Conversely, Samuelson
credits our current state of “disinflation” —
the slowing of price increases — to the stock market
boom, with the Dow Jones Industrial Average moving from
884 in 1982 to 7,441 in 1997, the increase in productivity
to
3 percent
and the low interest rates stimulating the housing market.
“The gradual disinflation contributed to a stronger
economy, bolstered people’s confidence in the future
and, at the very least, stopped the erosion of trust in
their leaders and institutions,” he said.

Samuelson decried
the lack of discussion about inflation by economists and
historians, but praised “Nixon’s Economy,”

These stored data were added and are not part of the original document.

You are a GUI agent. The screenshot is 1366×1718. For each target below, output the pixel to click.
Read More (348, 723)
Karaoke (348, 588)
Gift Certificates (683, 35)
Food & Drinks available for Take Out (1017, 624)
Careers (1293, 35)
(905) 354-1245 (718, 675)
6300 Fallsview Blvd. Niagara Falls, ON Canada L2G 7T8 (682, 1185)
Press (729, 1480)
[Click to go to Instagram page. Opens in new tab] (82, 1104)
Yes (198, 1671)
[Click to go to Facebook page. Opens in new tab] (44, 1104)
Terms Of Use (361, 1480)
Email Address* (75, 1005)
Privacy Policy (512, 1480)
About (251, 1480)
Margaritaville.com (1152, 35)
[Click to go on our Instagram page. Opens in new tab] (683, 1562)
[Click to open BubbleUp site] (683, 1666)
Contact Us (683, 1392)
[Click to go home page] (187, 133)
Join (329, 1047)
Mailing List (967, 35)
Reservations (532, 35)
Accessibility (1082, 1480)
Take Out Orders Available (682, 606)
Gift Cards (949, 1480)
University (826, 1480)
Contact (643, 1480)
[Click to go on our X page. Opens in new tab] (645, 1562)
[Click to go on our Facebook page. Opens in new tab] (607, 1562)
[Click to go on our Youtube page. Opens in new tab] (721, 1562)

a 1998 book by Rice’s Allen Matusow, the W.G. Twyman
Professor of History and associate director of the Baker
Institute, as a noteworthy exception.

It’s important
to care about this now, he said, because as Americans enter
a new era with new economic problems, they had better understand
inflation — and because the truth is important. “We
ought to try to get history right,” he said.